Et du coup, tu vas rester comme ça toute la soirée ?
ALICE
Comment ça comme ça ?
LAURINE
Habillée comme ça je veux dire.
ALICE
Mais qu’est-ce que c’est que cette obsession pour ma tenue ? C’est une partouze, pas un vernissage !
LAURINE
Non, ce n’est pas une partouze, c’est une orgie, Alice. C’est pas pareil.
ALICE
Oh oui, c’est vrai, partouze, c’est trop agressif. Le P, le T, et puis le zozotement qui vient, ça sonne comme une décharge électrique. Alors qu’orgie, tout de suite, ça donne plus envie. C’est plus court, plus léger, plus rond, plus distingué.
LAURINE
Et bien oui. Tu as raison. Orgie, c’est plus joli que partouze.
ALICE
Oui, comme guillotine est plus joli que décapitation. Mais à la fin, t’es mort quand même.
LAURINE
Tu compares le sexe à la peine de mort ?
ALICE
Non, je compare ton imbécilité à celle d’un aristocrate du dix-huitième siècle.
LAURINE vexée
Tu es désagréable.
ALICE
Non, je suis désespérée.
Silence.
Très bien, vous voulez que je m’habille, je vais m’habiller.

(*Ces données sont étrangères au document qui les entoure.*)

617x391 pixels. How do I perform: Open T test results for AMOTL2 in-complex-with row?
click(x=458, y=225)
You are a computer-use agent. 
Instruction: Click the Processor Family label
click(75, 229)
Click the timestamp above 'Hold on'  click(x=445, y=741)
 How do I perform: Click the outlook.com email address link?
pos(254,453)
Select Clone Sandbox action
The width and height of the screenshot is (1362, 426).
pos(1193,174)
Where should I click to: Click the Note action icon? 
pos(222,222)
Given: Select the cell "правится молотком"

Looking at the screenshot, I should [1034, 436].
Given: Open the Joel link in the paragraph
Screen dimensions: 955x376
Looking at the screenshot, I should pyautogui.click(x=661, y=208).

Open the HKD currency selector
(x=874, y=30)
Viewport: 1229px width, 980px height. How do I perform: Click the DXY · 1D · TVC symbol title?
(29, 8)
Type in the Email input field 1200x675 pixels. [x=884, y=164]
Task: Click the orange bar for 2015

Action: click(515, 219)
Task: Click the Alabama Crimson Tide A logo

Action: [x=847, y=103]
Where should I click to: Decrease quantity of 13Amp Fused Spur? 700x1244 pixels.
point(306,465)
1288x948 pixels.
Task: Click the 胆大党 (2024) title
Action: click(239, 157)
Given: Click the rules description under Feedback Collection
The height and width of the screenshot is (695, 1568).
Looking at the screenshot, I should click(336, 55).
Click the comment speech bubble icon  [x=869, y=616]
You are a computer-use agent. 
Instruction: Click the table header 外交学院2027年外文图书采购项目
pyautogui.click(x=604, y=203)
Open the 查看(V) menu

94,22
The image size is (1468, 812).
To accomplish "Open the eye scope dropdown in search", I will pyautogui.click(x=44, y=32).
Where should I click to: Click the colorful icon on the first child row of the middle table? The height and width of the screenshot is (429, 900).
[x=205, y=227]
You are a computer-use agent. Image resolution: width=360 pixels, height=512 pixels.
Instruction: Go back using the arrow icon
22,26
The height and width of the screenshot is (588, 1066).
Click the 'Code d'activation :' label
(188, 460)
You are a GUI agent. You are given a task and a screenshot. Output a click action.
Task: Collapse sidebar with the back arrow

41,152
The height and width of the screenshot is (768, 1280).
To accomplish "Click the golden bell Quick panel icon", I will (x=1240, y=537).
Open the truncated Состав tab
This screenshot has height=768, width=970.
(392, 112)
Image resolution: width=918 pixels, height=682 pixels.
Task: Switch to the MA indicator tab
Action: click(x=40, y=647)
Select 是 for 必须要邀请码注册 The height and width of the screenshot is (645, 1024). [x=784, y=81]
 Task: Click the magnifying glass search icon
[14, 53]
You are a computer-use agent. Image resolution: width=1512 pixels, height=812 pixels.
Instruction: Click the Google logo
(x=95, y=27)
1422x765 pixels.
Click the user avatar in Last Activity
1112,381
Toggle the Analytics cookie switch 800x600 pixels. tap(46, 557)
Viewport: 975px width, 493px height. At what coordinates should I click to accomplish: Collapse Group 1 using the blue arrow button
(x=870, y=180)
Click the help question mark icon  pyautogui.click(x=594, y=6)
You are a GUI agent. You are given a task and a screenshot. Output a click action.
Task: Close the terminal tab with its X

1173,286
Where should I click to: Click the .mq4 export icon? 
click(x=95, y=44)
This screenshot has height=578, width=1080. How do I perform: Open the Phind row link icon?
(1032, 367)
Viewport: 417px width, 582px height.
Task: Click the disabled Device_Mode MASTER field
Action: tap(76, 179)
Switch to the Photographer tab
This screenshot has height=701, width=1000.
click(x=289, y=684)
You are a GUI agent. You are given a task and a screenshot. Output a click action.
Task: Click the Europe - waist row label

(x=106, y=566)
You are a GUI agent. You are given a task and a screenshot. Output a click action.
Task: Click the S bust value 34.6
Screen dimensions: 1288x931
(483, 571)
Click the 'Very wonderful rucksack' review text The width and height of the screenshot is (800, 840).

Alice sort, laissant Laurine seule.
LAURINE
Désespérée ?
Elle est pensive.
Désespérée…
Son verre dans la main, elle s’approche de la fenêtre.
C’est vrai qu’il fait un temps de chien. Le vent commence à se lever.
Etourdie, soudainement malade, elle oscille et s’assoit sur un siège pour se reposer, la tête entre les mains.